Rac1, a member of the family of low-molecular-mass GTP-binding proteins, functions in phagocytic leukocytes as a component necessary for activation of the respiratory burst. To characterize the biochemical properties of rac1, the protein was expressed as a fusion protein in Escherichia coli and purified to greater than 99% homogeneity by affinity chromatography. Rac1 protein bound maximally bound and hydrolyzed GTP under low free-Mg2+ concentrations. Under those conditions, (45 nm free Mg2+), purified rac1 exhibited a steady-state GTPase activity of 18 nmol.min-1.mg protein-1 (turnover number approximately 0.39 min-1 at 37 degrees C), which is 40-fold higher than H-ras. The high intrinsic GTPase activity of rac1 under low free Mg2+ was mainly due to an increased kcat, the rate constant for hydrolysis of bound GTP, which was 0.29 min-1 for rac1 vs 0.007 min-1 for H-ras (at 20 degrees C). Rac1 also released bound GDP faster than H-ras (koff.GDP = 1.02 min-1 for rac1 vs 0.33 min-1 for H-ras at 20 degrees C). In contrast, rac1 released bound guanosine 5'-[gamma-thio]triphosphate (GTP[S]) at a slower rate than H-ras (koff.GTP[S] approximately 0.04 min-1 for rac1 vs 0.31 min-1 for H-ras at 20 degrees C). Rac1 was a very good substrate for in vitro geranylgeranylation (C20) but not for farnesylation (C15), whereas the converse is true for H-ras. Surprisingly, rac1 was a very poor substrate for in vitro ADP-ribosylation by the C3 component of Clostridium botulinum toxin compared to rhoA. As a further characterization of rac1, a mutant was made in which the Thr115 was replaced by asparagine. This protein (referred to as [Thr115----Asn]rac1) contains the consensus amino acids of all four GTP-binding domains of H-ras. The koff.GDP of [Thr115----Asn]rac1 was reduced to that of H-ras, but [Thr115----Asn]rac1 exhibited essentially identical kcat (0.13 min-1 at 20 degrees C) and koff-GTP[S] (0.03 min-1 at 20 degrees C) values as the wild-type protein. Thus, the region(s) in rac1 which control the dissociation of GTP[S] (and presumably GTP) do not entirely coincide with those controlling GDP dissociation. Biochemical analysis of [Thr115----Asn]rac1 also suggests that the region responsible for the increased kcat of rac1 is not within the consensus amino acids of the four guanine-nucleotide-binding domains.

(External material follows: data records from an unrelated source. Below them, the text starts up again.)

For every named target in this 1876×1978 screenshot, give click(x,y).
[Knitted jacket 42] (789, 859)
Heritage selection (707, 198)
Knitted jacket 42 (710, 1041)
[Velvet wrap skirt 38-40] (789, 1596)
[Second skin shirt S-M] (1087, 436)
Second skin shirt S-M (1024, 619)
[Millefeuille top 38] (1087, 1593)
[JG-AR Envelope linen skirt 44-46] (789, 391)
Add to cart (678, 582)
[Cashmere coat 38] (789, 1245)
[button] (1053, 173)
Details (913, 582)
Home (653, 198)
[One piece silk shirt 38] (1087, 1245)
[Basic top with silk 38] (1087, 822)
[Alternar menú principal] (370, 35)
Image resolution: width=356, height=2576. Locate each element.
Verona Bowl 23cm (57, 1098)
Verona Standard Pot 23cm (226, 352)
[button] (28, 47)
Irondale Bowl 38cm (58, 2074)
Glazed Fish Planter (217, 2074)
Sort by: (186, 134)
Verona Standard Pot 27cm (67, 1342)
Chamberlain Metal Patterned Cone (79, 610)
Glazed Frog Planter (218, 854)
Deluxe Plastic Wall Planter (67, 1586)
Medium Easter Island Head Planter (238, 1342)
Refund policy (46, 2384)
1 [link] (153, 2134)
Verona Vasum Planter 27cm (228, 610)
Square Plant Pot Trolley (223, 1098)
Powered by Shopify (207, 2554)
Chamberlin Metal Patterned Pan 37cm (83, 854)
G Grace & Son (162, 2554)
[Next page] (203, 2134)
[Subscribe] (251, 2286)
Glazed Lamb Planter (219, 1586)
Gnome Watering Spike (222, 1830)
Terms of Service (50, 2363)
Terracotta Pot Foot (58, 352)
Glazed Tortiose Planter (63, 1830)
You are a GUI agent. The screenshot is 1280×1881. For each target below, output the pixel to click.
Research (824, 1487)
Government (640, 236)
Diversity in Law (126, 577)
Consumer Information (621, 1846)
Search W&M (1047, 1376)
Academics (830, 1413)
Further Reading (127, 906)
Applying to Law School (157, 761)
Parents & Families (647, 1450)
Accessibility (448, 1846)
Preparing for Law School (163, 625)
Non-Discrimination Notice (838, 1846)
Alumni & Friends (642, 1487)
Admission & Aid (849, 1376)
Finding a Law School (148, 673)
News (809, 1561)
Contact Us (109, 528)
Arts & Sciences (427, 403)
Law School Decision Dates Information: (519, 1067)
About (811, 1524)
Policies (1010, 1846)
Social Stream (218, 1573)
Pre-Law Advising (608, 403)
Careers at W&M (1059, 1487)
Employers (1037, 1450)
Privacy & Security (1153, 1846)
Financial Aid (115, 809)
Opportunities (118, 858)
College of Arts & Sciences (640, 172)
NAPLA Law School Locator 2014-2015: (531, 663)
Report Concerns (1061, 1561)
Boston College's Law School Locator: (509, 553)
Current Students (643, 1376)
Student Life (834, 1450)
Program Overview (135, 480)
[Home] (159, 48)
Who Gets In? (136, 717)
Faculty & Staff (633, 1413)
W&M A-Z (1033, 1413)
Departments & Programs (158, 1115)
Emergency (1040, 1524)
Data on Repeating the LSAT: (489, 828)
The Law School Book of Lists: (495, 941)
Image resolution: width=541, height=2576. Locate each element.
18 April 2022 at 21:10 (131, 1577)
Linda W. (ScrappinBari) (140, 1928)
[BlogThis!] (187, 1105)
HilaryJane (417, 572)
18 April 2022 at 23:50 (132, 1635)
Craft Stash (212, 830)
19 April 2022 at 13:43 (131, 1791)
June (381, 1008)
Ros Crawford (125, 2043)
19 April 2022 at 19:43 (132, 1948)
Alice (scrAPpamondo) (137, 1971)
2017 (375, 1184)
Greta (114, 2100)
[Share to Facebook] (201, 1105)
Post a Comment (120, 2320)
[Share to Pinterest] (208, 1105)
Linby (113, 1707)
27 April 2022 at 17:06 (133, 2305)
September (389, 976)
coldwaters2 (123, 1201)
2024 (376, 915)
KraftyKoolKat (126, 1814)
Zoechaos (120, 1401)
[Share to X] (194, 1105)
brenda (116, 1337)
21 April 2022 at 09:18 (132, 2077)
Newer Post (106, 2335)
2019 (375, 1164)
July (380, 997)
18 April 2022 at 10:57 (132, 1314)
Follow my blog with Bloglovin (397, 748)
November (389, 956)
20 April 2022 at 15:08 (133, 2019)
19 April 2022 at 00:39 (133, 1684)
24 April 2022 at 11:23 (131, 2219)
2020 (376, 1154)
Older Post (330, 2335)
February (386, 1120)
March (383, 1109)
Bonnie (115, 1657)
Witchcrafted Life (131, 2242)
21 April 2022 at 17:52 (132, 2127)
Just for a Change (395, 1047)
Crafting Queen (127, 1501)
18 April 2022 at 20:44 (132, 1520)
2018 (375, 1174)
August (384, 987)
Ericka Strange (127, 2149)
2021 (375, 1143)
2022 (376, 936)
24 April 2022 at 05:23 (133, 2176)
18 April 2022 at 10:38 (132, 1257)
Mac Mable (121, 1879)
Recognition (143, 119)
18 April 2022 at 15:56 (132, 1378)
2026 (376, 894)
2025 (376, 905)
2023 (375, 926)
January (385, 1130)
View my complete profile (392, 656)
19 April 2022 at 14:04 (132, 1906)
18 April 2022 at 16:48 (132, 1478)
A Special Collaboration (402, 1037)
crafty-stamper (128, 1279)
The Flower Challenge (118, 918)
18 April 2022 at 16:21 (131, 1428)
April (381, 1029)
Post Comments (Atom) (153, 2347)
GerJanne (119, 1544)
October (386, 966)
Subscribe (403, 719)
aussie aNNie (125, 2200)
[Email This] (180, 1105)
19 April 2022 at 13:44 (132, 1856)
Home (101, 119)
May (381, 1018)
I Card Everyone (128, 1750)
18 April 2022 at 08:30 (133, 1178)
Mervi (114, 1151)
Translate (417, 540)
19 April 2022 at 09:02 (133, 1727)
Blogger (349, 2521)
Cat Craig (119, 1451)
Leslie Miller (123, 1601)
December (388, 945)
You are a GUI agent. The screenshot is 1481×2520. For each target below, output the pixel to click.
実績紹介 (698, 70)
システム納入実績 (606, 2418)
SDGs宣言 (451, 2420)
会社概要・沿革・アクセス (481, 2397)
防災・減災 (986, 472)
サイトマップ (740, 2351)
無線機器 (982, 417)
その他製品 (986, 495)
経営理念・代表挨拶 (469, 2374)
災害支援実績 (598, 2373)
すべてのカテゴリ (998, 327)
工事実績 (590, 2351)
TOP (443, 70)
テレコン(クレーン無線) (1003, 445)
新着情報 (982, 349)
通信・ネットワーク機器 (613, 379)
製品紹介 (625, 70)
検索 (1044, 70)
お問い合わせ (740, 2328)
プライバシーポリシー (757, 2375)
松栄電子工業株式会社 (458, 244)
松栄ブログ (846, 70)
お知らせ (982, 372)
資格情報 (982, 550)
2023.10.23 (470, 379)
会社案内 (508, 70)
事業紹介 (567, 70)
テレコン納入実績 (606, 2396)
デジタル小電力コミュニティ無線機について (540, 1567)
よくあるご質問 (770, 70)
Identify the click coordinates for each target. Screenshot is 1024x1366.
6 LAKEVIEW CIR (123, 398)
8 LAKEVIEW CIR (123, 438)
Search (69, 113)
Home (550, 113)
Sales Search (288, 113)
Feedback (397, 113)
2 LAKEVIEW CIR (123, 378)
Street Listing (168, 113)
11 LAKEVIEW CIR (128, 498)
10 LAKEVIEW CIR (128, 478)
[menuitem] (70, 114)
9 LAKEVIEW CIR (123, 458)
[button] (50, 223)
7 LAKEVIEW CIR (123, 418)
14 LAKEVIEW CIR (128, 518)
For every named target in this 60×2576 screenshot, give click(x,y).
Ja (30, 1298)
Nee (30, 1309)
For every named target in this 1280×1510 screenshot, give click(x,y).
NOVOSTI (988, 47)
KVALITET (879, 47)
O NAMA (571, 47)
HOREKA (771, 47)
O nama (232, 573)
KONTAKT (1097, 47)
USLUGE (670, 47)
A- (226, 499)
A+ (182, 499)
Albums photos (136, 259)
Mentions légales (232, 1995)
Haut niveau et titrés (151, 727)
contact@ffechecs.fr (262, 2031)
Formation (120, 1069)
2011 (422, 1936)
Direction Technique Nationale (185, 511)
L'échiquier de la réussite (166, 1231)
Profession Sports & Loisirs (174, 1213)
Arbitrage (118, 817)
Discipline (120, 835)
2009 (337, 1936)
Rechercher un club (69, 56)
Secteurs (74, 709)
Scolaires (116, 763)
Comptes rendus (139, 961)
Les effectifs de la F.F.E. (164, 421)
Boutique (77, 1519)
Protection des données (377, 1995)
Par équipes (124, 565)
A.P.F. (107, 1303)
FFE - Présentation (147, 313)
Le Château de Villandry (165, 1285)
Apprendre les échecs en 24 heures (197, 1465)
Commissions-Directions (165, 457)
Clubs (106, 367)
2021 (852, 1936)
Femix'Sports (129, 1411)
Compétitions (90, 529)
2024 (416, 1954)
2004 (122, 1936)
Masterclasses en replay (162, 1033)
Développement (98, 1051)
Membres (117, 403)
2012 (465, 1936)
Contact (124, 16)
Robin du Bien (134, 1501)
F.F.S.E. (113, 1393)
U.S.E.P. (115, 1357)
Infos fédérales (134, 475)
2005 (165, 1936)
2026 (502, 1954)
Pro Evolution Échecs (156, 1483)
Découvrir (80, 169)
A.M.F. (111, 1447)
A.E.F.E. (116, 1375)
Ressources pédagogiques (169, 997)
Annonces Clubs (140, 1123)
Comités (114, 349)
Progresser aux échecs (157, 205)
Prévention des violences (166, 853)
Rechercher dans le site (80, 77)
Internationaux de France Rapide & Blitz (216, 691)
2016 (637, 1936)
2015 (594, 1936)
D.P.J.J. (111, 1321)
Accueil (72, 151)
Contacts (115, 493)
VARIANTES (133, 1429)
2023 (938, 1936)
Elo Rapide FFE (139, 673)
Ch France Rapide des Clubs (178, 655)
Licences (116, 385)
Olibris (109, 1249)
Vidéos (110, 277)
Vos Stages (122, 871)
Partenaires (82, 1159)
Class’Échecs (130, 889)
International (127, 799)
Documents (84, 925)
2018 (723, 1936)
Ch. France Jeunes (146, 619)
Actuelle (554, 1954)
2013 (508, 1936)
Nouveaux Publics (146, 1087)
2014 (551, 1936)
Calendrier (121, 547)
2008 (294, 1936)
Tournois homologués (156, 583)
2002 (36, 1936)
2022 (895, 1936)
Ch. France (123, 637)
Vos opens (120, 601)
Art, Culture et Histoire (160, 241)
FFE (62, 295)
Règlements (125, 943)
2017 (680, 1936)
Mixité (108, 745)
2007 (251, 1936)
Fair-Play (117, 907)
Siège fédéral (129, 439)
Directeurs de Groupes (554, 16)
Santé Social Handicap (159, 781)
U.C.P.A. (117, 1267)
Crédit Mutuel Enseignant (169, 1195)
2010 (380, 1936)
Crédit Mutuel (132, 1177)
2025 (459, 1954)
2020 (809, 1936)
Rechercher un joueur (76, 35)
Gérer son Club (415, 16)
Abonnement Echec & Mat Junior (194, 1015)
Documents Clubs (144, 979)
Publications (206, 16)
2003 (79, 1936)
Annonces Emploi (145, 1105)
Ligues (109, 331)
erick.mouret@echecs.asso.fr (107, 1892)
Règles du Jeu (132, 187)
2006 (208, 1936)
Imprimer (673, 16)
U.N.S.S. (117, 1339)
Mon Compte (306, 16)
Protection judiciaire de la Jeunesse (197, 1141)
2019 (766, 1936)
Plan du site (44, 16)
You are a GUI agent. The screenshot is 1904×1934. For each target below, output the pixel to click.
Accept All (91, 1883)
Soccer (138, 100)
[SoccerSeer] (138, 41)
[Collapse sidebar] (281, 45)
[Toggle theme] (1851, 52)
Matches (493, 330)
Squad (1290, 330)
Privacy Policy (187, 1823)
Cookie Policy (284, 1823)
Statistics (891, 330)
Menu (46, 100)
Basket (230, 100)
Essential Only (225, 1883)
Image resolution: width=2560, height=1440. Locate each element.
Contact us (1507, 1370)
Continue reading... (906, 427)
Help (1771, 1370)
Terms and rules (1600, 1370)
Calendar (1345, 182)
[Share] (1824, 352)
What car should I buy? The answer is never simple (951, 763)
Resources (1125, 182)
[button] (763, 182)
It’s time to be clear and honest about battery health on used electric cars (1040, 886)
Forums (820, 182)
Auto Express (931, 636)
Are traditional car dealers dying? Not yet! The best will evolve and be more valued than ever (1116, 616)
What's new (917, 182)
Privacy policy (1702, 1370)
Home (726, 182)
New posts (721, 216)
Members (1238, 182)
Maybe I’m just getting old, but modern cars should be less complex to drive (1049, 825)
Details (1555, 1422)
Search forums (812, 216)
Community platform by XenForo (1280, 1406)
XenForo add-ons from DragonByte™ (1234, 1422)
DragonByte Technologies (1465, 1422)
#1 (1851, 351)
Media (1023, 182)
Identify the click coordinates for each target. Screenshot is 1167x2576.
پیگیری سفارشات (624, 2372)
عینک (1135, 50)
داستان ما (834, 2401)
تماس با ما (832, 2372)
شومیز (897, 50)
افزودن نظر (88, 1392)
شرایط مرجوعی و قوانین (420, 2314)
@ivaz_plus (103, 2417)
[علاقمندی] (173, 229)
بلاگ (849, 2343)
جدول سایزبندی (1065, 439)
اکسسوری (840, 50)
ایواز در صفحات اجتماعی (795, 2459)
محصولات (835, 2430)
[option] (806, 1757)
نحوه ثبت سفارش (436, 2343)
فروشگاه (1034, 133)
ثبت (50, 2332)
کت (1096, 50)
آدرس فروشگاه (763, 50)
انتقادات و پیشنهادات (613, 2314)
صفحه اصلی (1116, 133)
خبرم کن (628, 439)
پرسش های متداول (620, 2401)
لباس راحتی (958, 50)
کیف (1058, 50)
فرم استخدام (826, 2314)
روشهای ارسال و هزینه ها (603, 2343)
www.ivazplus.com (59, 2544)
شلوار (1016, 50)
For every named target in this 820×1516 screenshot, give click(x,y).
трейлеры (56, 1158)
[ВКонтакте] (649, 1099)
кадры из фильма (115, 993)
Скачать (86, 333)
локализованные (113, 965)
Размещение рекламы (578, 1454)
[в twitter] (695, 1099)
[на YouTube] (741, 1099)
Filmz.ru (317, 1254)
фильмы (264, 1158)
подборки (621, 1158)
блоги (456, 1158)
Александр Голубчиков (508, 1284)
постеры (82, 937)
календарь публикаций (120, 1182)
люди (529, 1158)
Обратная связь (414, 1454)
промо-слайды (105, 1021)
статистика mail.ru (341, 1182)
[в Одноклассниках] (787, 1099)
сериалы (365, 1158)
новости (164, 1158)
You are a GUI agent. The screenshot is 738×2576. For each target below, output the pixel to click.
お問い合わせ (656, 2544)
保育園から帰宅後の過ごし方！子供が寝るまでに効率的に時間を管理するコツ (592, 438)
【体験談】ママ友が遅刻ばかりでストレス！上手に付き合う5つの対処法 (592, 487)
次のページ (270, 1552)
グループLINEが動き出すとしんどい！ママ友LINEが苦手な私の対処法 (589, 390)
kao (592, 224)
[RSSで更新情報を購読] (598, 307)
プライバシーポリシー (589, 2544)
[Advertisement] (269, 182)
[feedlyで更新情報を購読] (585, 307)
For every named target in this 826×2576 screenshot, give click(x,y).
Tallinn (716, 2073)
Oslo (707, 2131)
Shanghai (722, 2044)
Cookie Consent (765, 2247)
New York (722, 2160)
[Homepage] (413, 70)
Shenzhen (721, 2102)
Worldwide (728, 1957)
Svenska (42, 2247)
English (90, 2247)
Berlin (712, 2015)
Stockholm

Rac1是低分子量GTP结合蛋白家族的成员之一,在吞噬性白细胞中作为呼吸爆发激活所必需的成分发挥作用。为了表征Rac1的生化特性,该蛋白在大肠杆菌中作为融合蛋白表达,并通过亲和色谱法纯化至大于99%的纯度。Rac1蛋白在低游离Mg2+浓度下最大程度地结合并水解GTP。在这些条件下(45 nM游离Mg2+),纯化的Rac1表现出18 nmol·min-1·mg蛋白-1的稳态GTP酶活性(37℃时周转数约为0.39 min-1),这比H-ras高40倍。Rac1在低游离Mg2+下的高内在GTP酶活性主要归因于kcat的增加,即结合GTP水解的速率常数,Rac1为0.29 min-1,而H-ras为0.007 min-1(20℃时)。Rac1释放结合的GDP也比H-ras快(20℃时,Rac1的koff.GDP = 1.02 min-1,H-ras为0.33 min-1)。相比之下,Rac1释放结合的鸟苷5'-[γ-硫代]三磷酸(GTP[S])的速率比H-ras慢(20℃时,Rac1的koff.GTP[S]约为0.04 min-1,H-ras为0.31 min-1)。Rac1是体外香叶基香叶基化(C20)的良好底物,但不是法尼基化(C15)的底物,而H-ras则相反。令人惊讶的是,与rhoA相比,Rac1是肉毒杆菌毒素C3成分体外ADP核糖基化的非常差的底物。作为对Rac1的进一步表征,构建了一个将Thr115替换为天冬酰胺的突变体。该蛋白(称为[Thr115→Asn]Rac1)包含H-ras所有四个GTP结合结构域的共有氨基酸。[Thr115→Asn]Rac1的koff.GDP降低至H-ras的水平,但[Thr115→Asn]Rac1表现出与野生型蛋白基本相同的kcat(20℃时为0.13 min-1)和koff-GTP[S](20℃时为0.03 min-1)值。因此,Rac1中控制GTP[S](可能还有GTP)解离的区域与控制GDP解离的区域并不完全一致。对[Thr115→Asn]Rac1的生化分析还表明,负责Rac1的kcat增加的区域不在四个鸟嘌呤核苷酸结合结构域的共有氨基酸内。